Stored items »

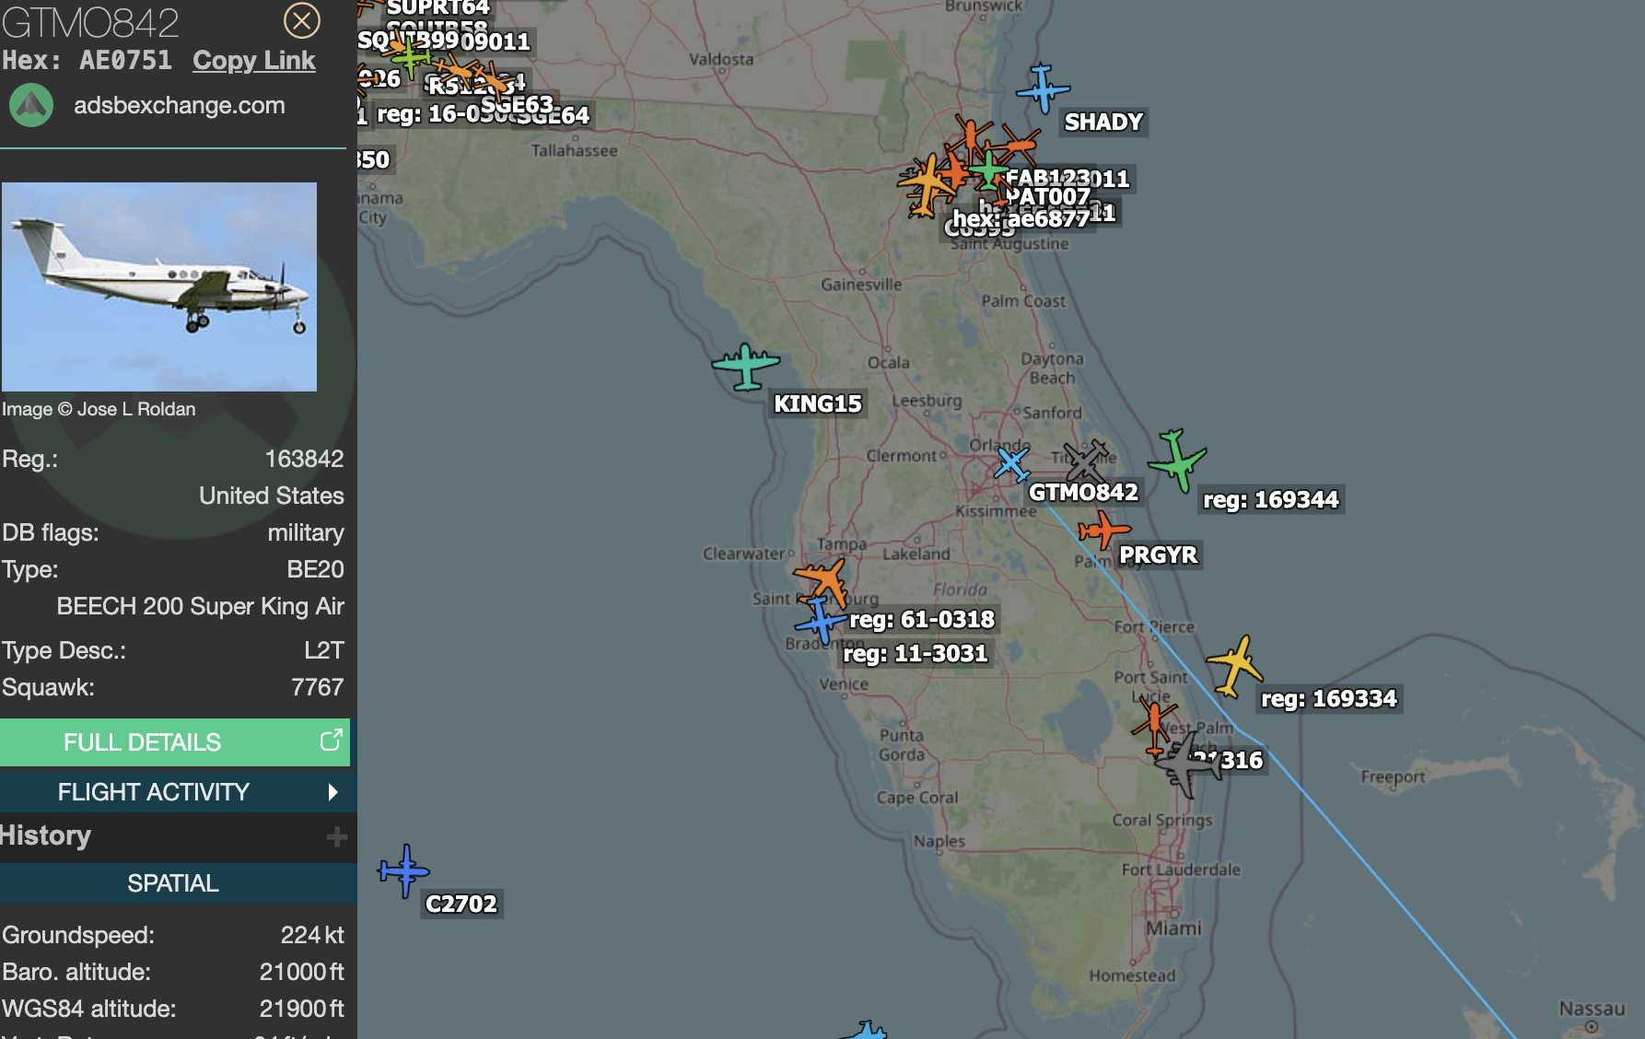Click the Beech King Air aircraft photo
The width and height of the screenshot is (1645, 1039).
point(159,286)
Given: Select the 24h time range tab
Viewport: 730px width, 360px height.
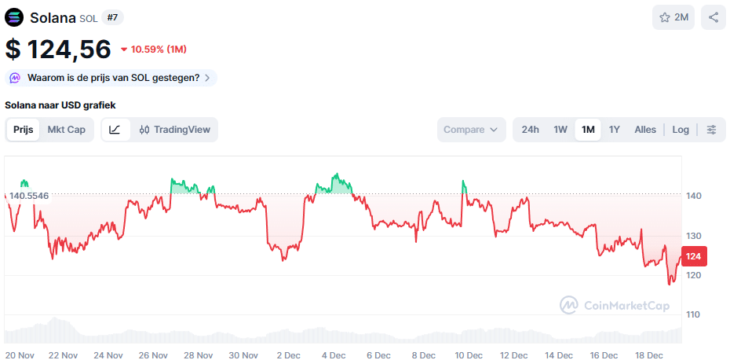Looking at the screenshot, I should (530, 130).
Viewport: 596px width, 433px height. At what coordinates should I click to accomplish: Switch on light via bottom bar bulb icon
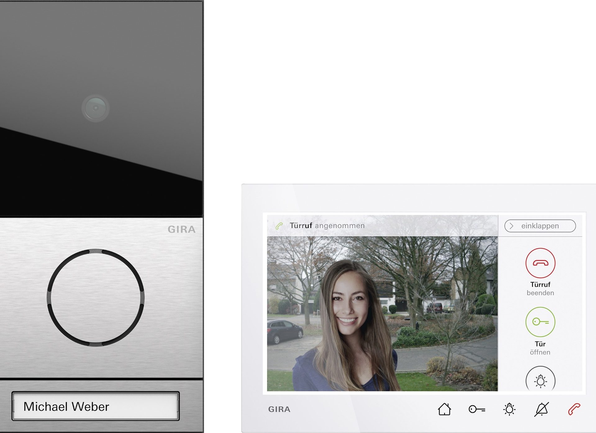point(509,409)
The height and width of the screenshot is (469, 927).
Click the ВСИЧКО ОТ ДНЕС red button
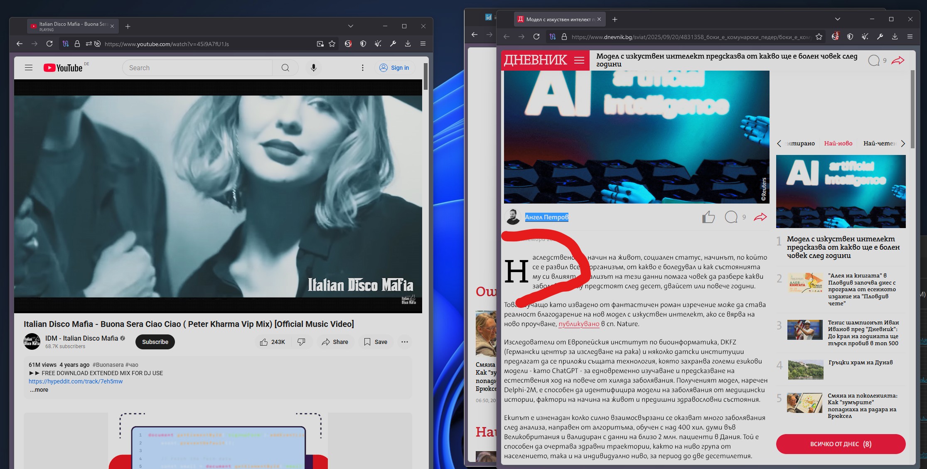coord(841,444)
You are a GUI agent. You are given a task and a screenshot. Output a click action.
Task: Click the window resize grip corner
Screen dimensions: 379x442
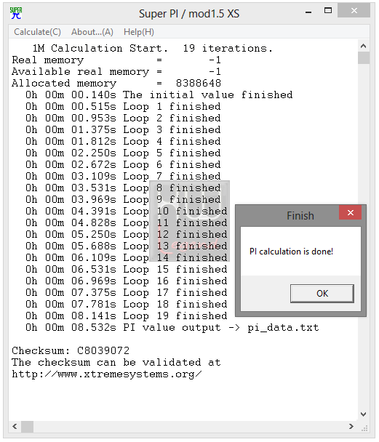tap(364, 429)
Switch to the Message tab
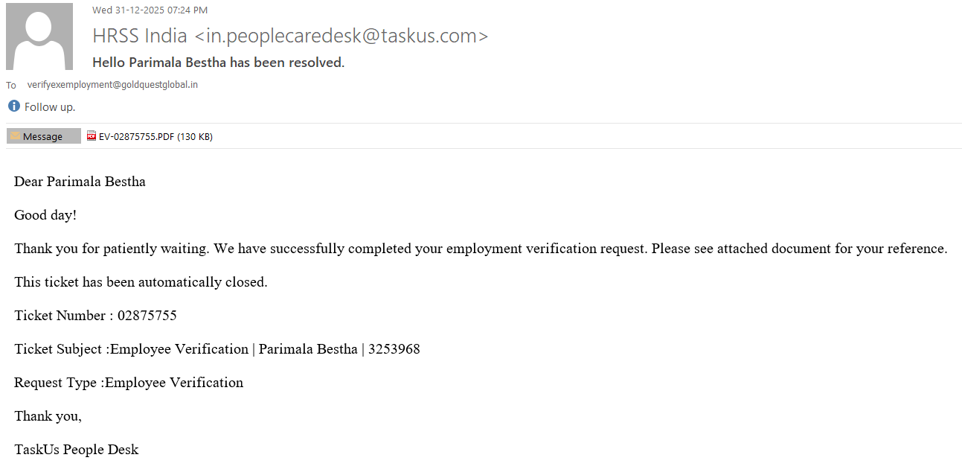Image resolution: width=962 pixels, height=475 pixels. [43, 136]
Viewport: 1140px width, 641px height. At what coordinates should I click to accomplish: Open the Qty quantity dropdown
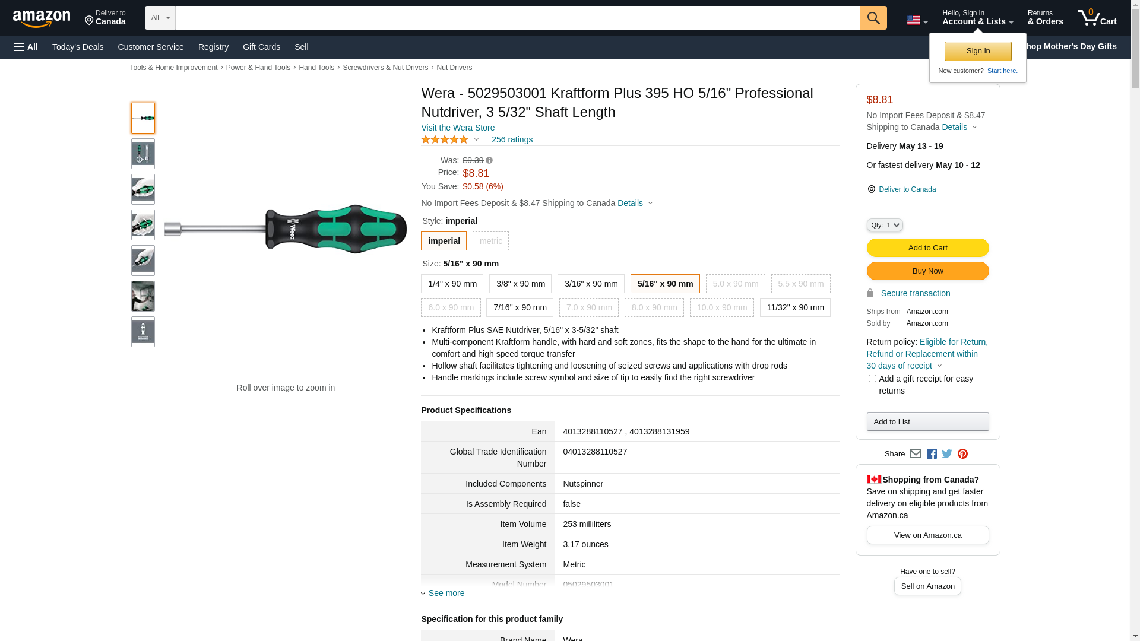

Task objective »
Please quote the records above exactly, beginning at the line that contains "Viewport: 730px width, 360px height." and ending at their last line. Leave the pictures out.

Result for this task »
Viewport: 730px width, 360px height.
Looking at the screenshot, I should (530, 130).
Viewport: 596px width, 433px height. At what coordinates should I click to accomplish: Switch on light via bottom bar bulb icon
point(509,409)
The height and width of the screenshot is (469, 927).
Click the ВСИЧКО ОТ ДНЕС red button
coord(841,444)
You are a GUI agent. You are given a task and a screenshot. Output a click action.
Task: Click the window resize grip corner
Screen dimensions: 379x442
tap(364, 429)
Switch to the Message tab
Image resolution: width=962 pixels, height=475 pixels. [43, 136]
Viewport: 1140px width, 641px height. At what coordinates should I click to accomplish: Open the Qty quantity dropdown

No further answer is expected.